WHAT YOU WILL DO — Please set down only the lines below starting with the line with "You are a computer-use agent. 491x446 pixels." and going on through the line with "Task: Expand the blue charge point card", verbatim and without pictures.

** Opening RECORDS SUPPLIED block **

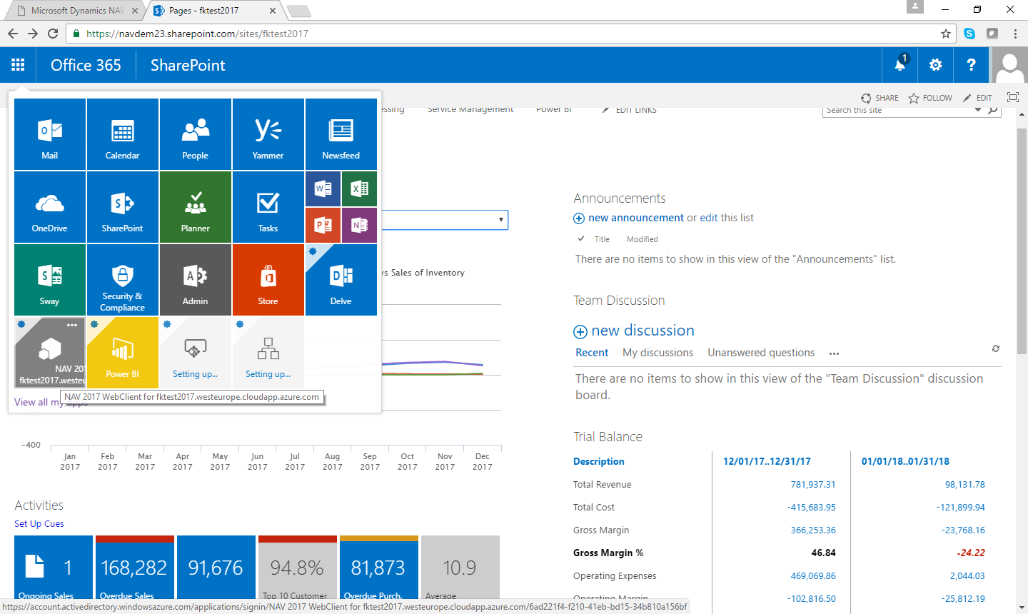Screen dimensions: 1028x614
Task: Open the Excel app icon
Action: tap(359, 188)
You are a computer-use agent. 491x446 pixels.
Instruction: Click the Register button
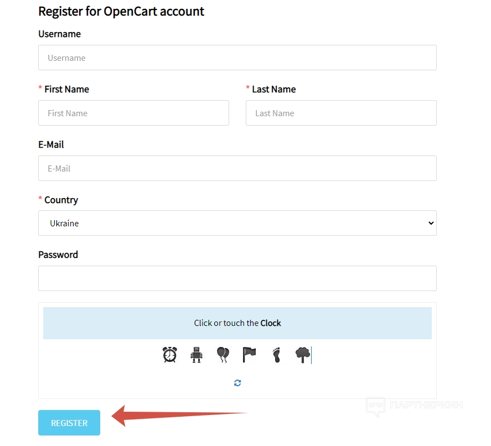coord(69,423)
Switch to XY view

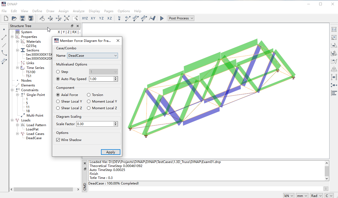click(93, 18)
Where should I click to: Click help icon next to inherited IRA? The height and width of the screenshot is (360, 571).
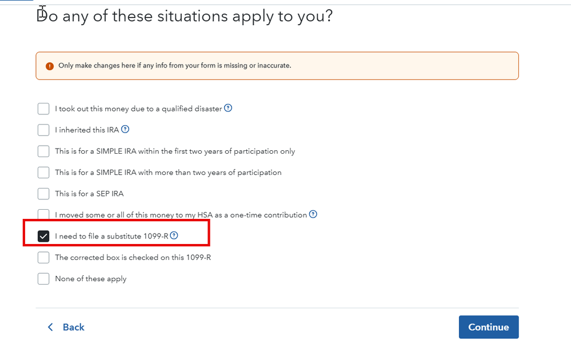click(125, 129)
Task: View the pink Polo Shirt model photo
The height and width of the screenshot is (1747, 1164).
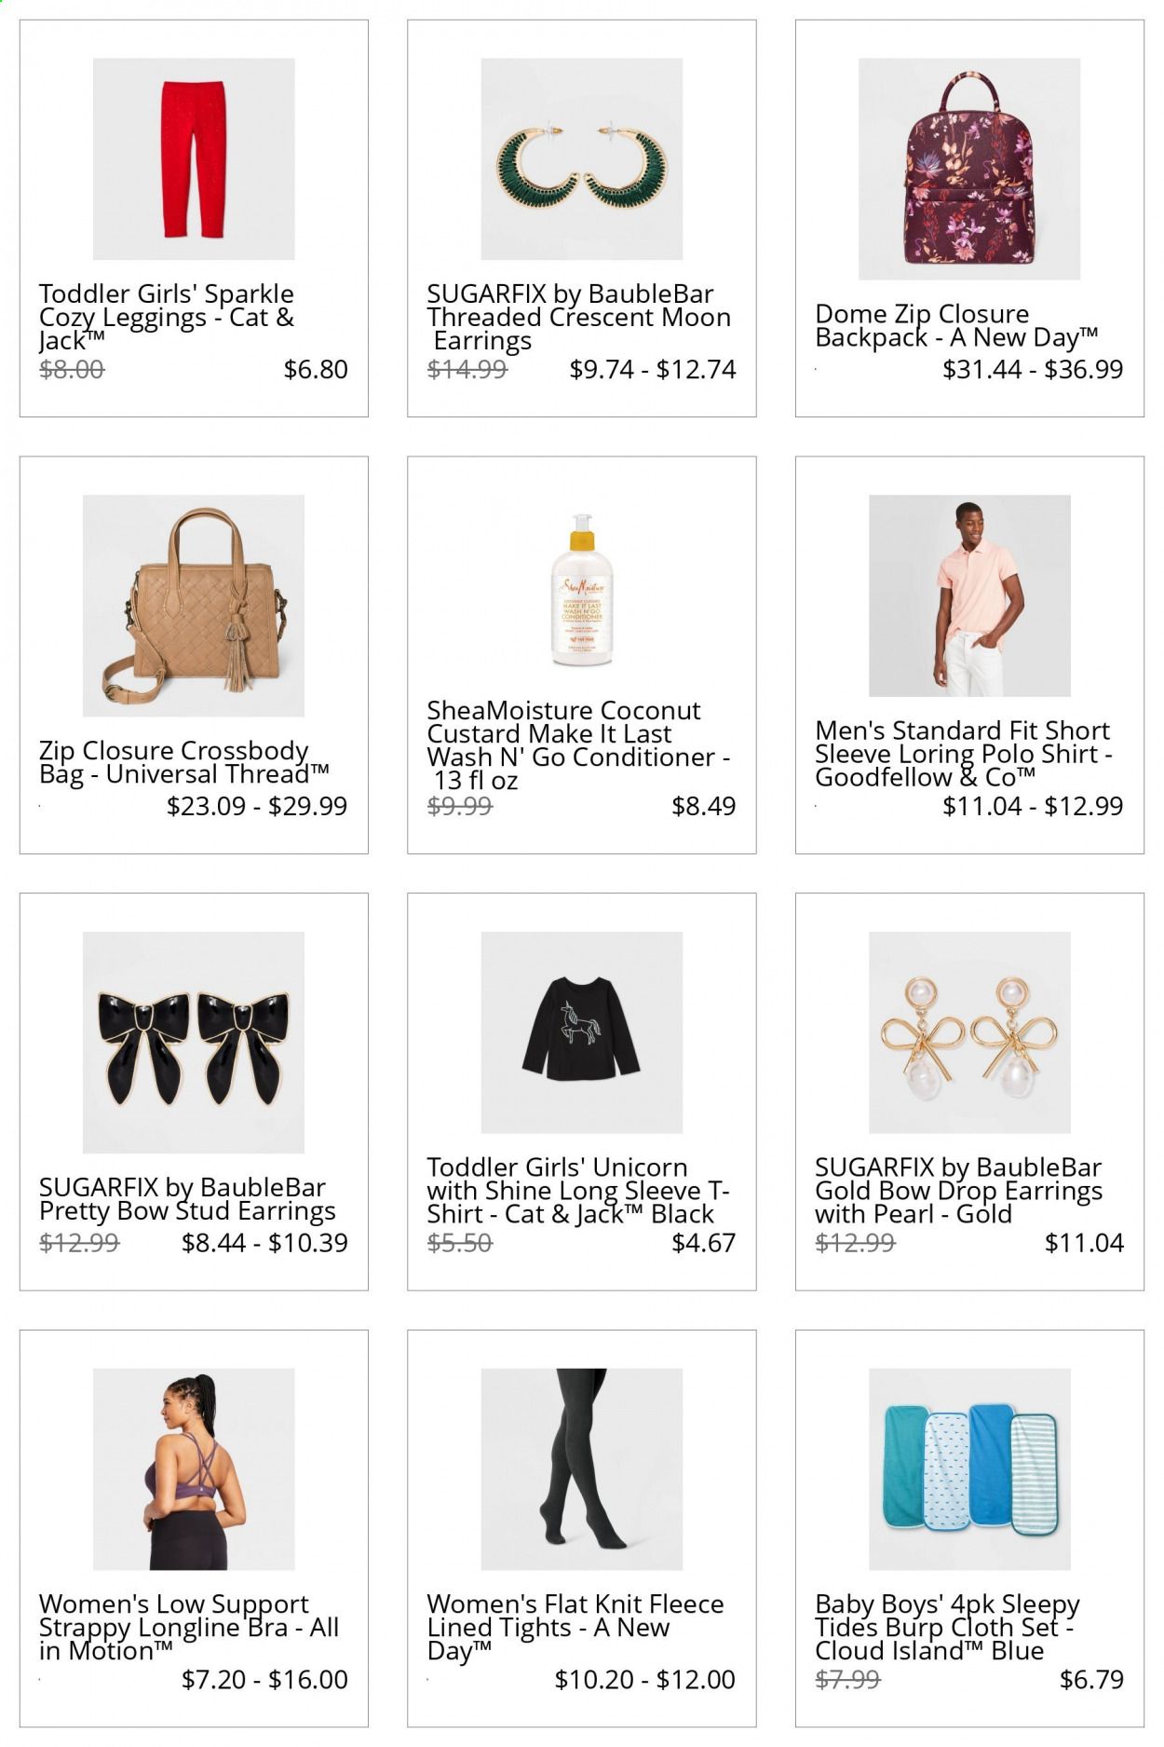Action: (x=969, y=595)
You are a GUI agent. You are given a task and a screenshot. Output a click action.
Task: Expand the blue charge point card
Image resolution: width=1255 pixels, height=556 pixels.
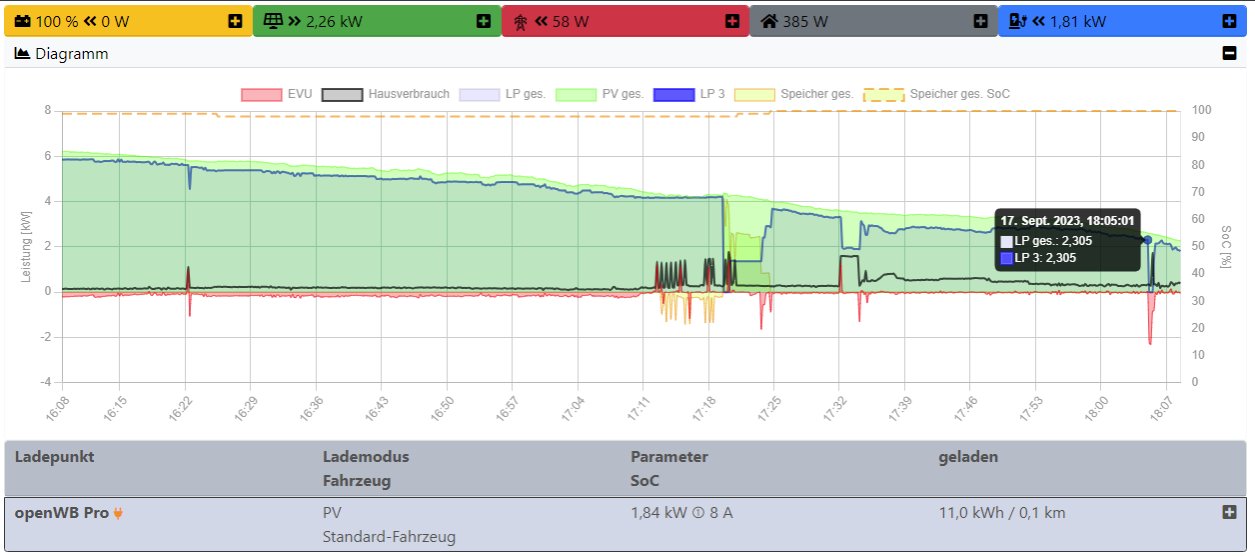[1229, 21]
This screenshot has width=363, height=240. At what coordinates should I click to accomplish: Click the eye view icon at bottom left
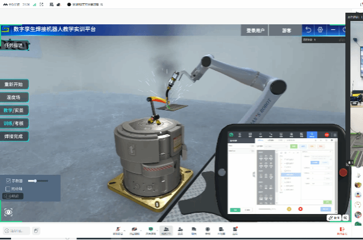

** Closing RECORDS SUPPLIED block **

OUTPUT OF THE TASK —
You are a computer-use agent. 491x446 pixels.
Instruction: Click the Register button
coord(69,423)
Switch to XY view

click(93, 18)
Where should I click to: Click help icon next to inherited IRA? The height and width of the screenshot is (360, 571).
click(125, 129)
Task: View the pink Polo Shirt model photo
The height and width of the screenshot is (1747, 1164).
Action: (x=969, y=595)
You are a GUI agent. You are given a task and a screenshot. Output a click action.
Task: Expand the blue charge point card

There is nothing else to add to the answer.